New Democrat MPs Mumilaaq Qaqqaq and Charlie Angus are calling on Justice Minister and Attorney General David Lametti to appoint a special prosecutor to investigate crimes against Indigenous children in residential schools and other institutions.

Arguing that there’s been a lack of action to date, such as fulfilling the Truth and Reconciliation Commission’s calls to action and lack of adequate compensation from the Indian Residential School Settlement, the pair of NDP parliamentarians insist that international observers should be part of the mandate.

“This is a policy of genocide against a people and we have to keep in context of abuses in the international court system,” said Angus, who represents the Ontario riding of Timmins—James Bay, during a July 8 news conference in Ottawa.

As communities continue to find unmarked mass graves at residential school grounds in Canada, the two politicians said they do not trust the Justice department to be part of any future investigations into this matter.

“How can the perpetrator of mass crimes investigate themselves?” Qaqqaq asked. “What would we say if this was happening in another country, in a non-Indigenous community? Many genocides across the world have been investigated and the perpetrators have been tried for their crimes. It’s time to treat this as a crime of genocide that continues to happen here in Canada today.”

Angus said the federal government has protected participants of the residential school system before, citing the St. Anne’s Residential School trial in Ontario as one such case.

“They failed to disclose they were sitting on a persons of interest (POI) report — a POI that was 2,472 pages of rape and torture of innocent children,” said Angus. “…the government suppressed police and court records of abuse and torture, and the blacked out the names of so many perpetrators while the survivors were deliberately denied justice.”

Qaqqaq opened the press conference by speaking about Johannes Rivoire, one of multiple alleged pedophile priests who held positions of power in the residential school system in various communities in Nunavut and the NWT.
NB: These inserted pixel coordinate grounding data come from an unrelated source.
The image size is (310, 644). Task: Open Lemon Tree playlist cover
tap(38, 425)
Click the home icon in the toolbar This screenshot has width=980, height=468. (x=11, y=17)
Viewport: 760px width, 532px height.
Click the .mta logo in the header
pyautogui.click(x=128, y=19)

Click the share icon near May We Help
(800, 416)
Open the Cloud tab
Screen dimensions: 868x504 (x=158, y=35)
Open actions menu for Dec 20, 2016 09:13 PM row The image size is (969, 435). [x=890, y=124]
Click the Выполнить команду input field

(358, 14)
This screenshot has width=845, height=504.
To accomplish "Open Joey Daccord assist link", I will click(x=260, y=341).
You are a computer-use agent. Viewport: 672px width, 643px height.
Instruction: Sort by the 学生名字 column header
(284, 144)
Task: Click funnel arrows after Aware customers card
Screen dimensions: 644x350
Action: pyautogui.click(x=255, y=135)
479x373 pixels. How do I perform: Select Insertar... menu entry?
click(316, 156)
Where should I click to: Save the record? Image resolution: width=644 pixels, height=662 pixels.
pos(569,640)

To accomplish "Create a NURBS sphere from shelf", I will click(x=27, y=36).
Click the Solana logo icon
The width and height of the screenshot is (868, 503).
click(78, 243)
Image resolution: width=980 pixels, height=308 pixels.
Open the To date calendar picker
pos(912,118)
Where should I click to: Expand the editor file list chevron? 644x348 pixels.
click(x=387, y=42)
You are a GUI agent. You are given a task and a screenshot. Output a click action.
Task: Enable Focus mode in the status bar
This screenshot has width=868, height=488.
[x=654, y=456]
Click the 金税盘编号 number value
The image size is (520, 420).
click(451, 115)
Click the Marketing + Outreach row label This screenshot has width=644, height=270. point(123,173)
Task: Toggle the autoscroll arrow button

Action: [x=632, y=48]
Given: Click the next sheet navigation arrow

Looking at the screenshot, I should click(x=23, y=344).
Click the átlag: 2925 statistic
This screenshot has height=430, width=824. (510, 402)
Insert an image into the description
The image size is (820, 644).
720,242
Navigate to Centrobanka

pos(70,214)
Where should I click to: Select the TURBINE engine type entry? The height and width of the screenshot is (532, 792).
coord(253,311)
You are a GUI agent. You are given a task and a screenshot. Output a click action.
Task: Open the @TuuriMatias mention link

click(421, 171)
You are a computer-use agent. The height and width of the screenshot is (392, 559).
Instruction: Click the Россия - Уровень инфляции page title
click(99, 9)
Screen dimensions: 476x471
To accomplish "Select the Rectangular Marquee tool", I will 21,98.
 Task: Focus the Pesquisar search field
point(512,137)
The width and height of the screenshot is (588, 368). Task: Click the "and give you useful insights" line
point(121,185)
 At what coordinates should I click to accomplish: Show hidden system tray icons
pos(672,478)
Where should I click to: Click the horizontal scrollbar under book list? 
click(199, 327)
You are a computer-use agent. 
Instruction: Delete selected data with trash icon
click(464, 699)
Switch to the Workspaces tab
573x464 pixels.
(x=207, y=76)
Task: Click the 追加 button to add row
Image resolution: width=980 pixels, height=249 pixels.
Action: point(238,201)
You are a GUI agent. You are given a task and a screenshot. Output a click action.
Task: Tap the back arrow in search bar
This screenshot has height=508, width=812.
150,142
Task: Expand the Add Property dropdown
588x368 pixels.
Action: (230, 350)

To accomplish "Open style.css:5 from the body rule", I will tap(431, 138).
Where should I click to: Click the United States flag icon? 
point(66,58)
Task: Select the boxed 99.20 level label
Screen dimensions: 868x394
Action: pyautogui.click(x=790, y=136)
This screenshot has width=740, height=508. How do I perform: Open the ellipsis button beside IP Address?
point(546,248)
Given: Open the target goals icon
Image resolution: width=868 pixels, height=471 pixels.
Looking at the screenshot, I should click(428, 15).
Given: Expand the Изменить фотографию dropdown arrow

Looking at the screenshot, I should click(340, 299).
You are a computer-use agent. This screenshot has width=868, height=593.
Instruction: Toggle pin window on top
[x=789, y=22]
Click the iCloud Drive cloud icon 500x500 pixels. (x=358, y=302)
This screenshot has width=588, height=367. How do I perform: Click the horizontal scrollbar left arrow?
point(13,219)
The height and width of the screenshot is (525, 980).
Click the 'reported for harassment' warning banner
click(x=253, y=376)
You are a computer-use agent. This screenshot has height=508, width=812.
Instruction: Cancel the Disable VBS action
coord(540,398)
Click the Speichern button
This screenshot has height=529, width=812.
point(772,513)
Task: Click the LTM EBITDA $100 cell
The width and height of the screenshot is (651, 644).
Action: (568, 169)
“Attorney General David Lametti and the Liberal Government are doing nothing to bring (Rivoire) to justice,” said Qaqqaq, who added that Rivoire is accused of raping children in the Sir Joseph Bernier Federal Day School in Chesterfield Inlet.

“The abuse at his hands has caused generations of trauma,” Qaqqaq said. “The Government of Nunavut demanded that they bring him to justice but Lametti had refused. Instead of facing justice for his (alleged) crimes, Rivoire is living a luxurious retirement in a home for priests in Strasbourg, France and the federal institution is doing nothing about it.”

The legacy of residential schools is plain and clear for Inuit and all Indigenous people, with higher rates of child sexual abuse, alcohol abuse and suicide, said Qaqqaq.

“We see suicide, unfortunately, as the normality in Nunavut. I have many friends and family I have lost or have attempted (to take their own lives). We all have in Nunavut — that is from colonization, that is from residential schools and attempted genocide. That is from people not learning love as parents and teach their children love. Can you imagine communities filled without love because the children were taken away for education?”

Prime Minsister Justin Trudeau has called on the Catholic Church to turn over documents relating to residential schools. While that’s a step in the right direction, according to Angus, he said the Government of Canada has its own responsiblity and documents of its own to make public, amounting to an ongoing cover up.

“We as the (NDP) are calling for this cover up to end… the reality is the federal government has their own long list, a detailed list of the criminals and their crimes,” Angus contended.

Reconciliation cannot move forward until the participants of the residential school system are brought to trial for their crimes, they say.

“There cannot be reconciliation without truth, there cannot be reconciliation without justice,” said Qaqqaq, “It’s time for Canada to face the truth.”